Members of the crowd, started by James Benjamin Parker, subdued and captured Czolgosz. Afterward, the fourth Brigade, National Guard Signal Corps, and police intervened, beating Czolgosz so severely it was initially thought he might not live to stand trial. On September 24, after a two-day trial, in which the defendant refused to defend himself, Czolgosz was convicted and later sentenced to death. He was executed by the electric chair in Auburn Prison on October 29, 1901. Czolgosz's actions were politically motivated, although it remains unclear what outcome, if any, he believed the shooting would yield.

Following President McKinley's assassination, Congress directed the Secret Service to protect the president of the United States as part of its mandate.

John F. Kennedy

The assassination of United States President John F. Kennedy took place at 12:30 PM on Friday, November 22, 1963, in Dallas, Texas, during a presidential motorcade in Dealey Plaza. Kennedy was riding with his wife Jacqueline, Texas Governor John Connally, and Connally's wife Nellie when he was fatally shot by former U.S. Marine and American defector Lee Harvey Oswald from the sixth floor of the Texas School Book Depository. He was shot once in the back, the bullet exiting via his throat, and once in the head. Governor Connally was seriously wounded, and bystander James Tague received a minor facial injury from a small piece of curbstone that had fragmented after it was struck by one of the bullets. The motorcade rushed to Parkland Memorial Hospital, where President Kennedy was pronounced dead at 1:00 PM. Oswald was arrested and charged by the Dallas Police Department for the assassination of Kennedy and for the murder of Dallas policeman J. D. Tippit, who was shot dead in a residential neighborhood in the Oak Cliff section of Dallas just hours later. On Sunday, November 24, while being transferred from the city jail to the county jail, Oswald was fatally shot in the basement of Dallas Police Department Headquarters by Dallas nightclub owner Jack Ruby. Ruby was convicted of Oswald's murder, even though it was later overturned on appeal. In 1967, Ruby died in prison while awaiting a new trial.

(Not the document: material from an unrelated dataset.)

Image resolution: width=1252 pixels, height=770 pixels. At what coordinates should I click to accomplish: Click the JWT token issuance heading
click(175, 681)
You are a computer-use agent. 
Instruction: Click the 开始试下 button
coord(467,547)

In September 1964, the Warren Commission concluded that Kennedy and Tippit were both killed by Oswald, that Oswald had acted entirely alone in both murders, and that Ruby had acted alone in killing Oswald. Nonetheless, polls conducted from 1966 to 2004 found that up to 80% of Americans surveyed have suspected that there was a plot or cover-up to kill President Kennedy. Conspiracy theories have persisted to the present.

Presidents wounded

Theodore Roosevelt

Three-and-a-half years after he left office, Theodore Roosevelt ran in the 1912 presidential election as a member of the Progressive Party. While campaigning in Milwaukee, Wisconsin on October 14, 1912, John Flammang Schrank, a saloon-keeper from New York who had been stalking him for weeks, shot Roosevelt once in the chest with a .38-caliber Colt Police Positive Special. The 50-page text of his campaign speech titled "Progressive Cause Greater Than Any Individual", folded over twice in Roosevelt's breast pocket, and a metal glasses case slowed the bullet, saving his life. Schrank was immediately disarmed, captured, and might have been lynched had Roosevelt not shouted for Schrank to remain unharmed. Roosevelt assured the crowd he was all right, then ordered police to take charge of Schrank and to make sure no violence was done to him.

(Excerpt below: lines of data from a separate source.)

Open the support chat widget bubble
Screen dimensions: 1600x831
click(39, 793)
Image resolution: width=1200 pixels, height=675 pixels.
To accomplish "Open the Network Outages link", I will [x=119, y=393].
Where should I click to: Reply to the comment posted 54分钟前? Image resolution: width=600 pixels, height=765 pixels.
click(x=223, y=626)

Roosevelt, as an experienced hunter and anatomist, correctly concluded that since he was not coughing blood, the bullet had not reached his lung, and he declined suggestions to go to the hospital immediately. Instead, he delivered his scheduled speech with blood seeping into his shirt. He spoke for 84 minutes before completing his speech and accepting medical attention. His opening comments to the gathered crowd were, "Ladies and gentlemen, I don't know whether you fully understand that I have just been shot, but it takes more than that to kill a Bull Moose." Afterwards, probes and an x-ray showed that the bullet had lodged in Roosevelt's chest muscle, but did not penetrate the pulmonary pleurae. Doctors concluded that it would be less dangerous to leave it in place than to attempt to remove it, and Roosevelt carried the bullet with him for the rest of his life. He spent two weeks recuperating before returning to the campaign trail. Despite his tenacity, Roosevelt ultimately lost his bid for reelection to the Democratic candidate Woodrow Wilson.

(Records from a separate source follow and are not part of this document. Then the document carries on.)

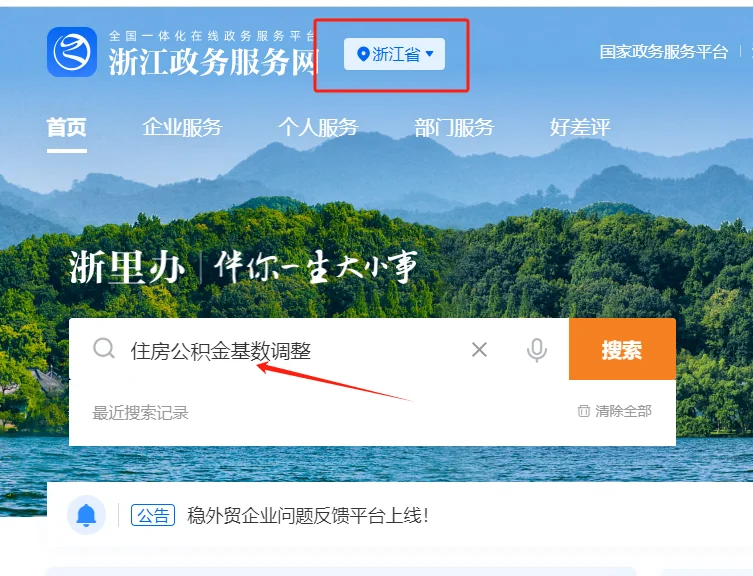Screen dimensions: 753x576
Task: Click the trash icon next to 清除全部
Action: (583, 411)
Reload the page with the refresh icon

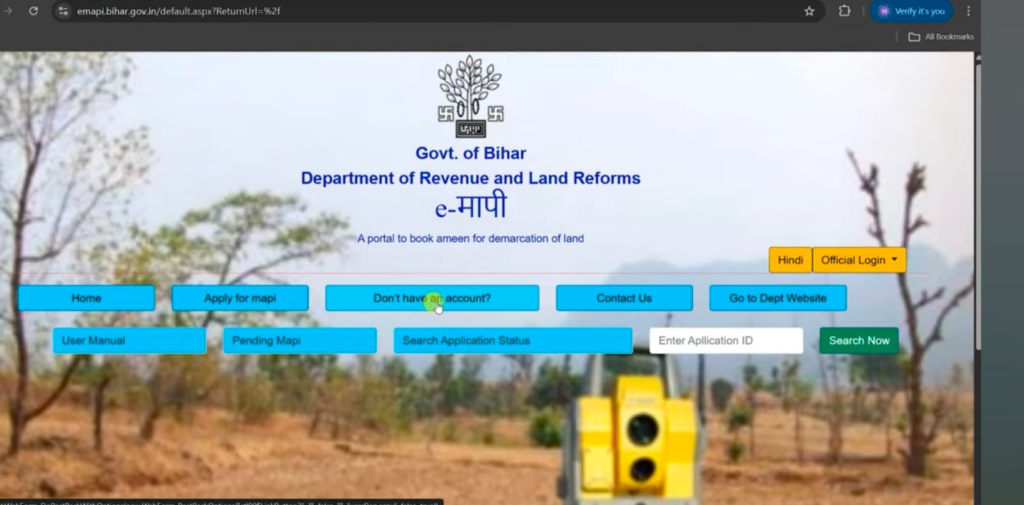pyautogui.click(x=33, y=11)
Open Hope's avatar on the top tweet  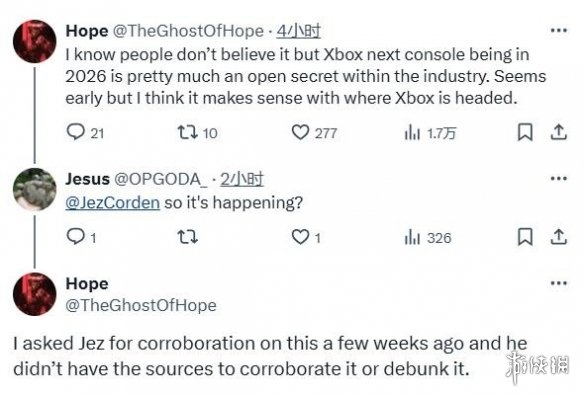coord(35,41)
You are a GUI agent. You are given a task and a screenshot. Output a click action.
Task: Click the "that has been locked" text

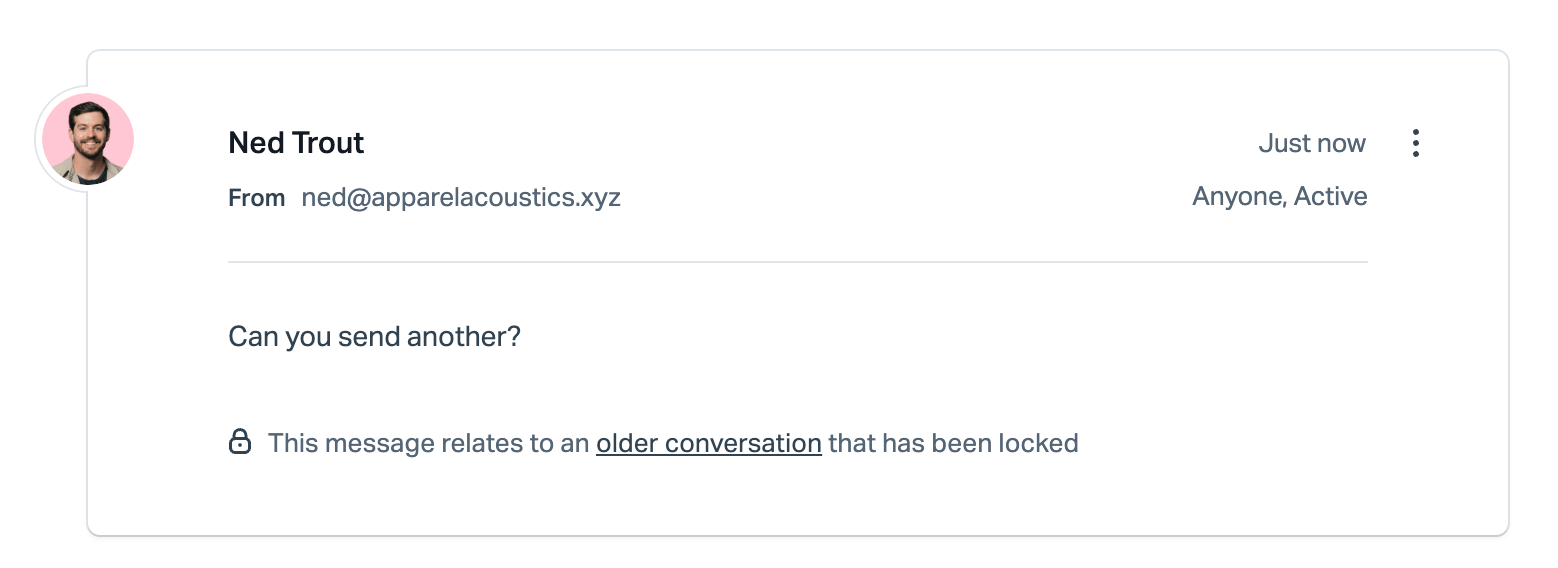953,443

At Schrank's trial, the would-be assassin claimed that William McKinley had visited him in a dream and told him to avenge his assassination by killing Roosevelt. He was found legally insane and was institutionalized until his death in 1943.

Ronald Reagan

On March 30, 1981, as Ronald Reagan returned to his limousine after speaking at the Washington Hilton hotel, would-be assassin John Hinckley Jr. fired six gunshots toward him, striking him and three others. Reagan was seriously wounded by a bullet that ricocheted off the side of the presidential limousine and hit him in the left underarm, breaking a rib, puncturing a lung, and causing serious internal bleeding. Although "close to death" upon arrival at George Washington University Hospital, Reagan was stabilized in the emergency room, then underwent emergency exploratory surgery. He recovered and was released from the hospital on April 11. Besides Reagan, White House press secretary James Brady, Secret Service agent Tim McCarthy, and police officer Thomas Delahanty were also wounded. All three survived, but Brady suffered brain damage and was permanently disabled; Brady's death in 2014 was considered homicide because it was ultimately caused by this injury.

Hinckley was immediately arrested, and later said he had wanted to kill Reagan to impress actress Jodie Foster. He was deemed mentally ill and confined to an institution. Hinckley was released from institutional psychiatric care on September 10, 2016, 35 years after the incident and 12 years after Reagan's death from pneumonia complicated by Alzheimer's disease.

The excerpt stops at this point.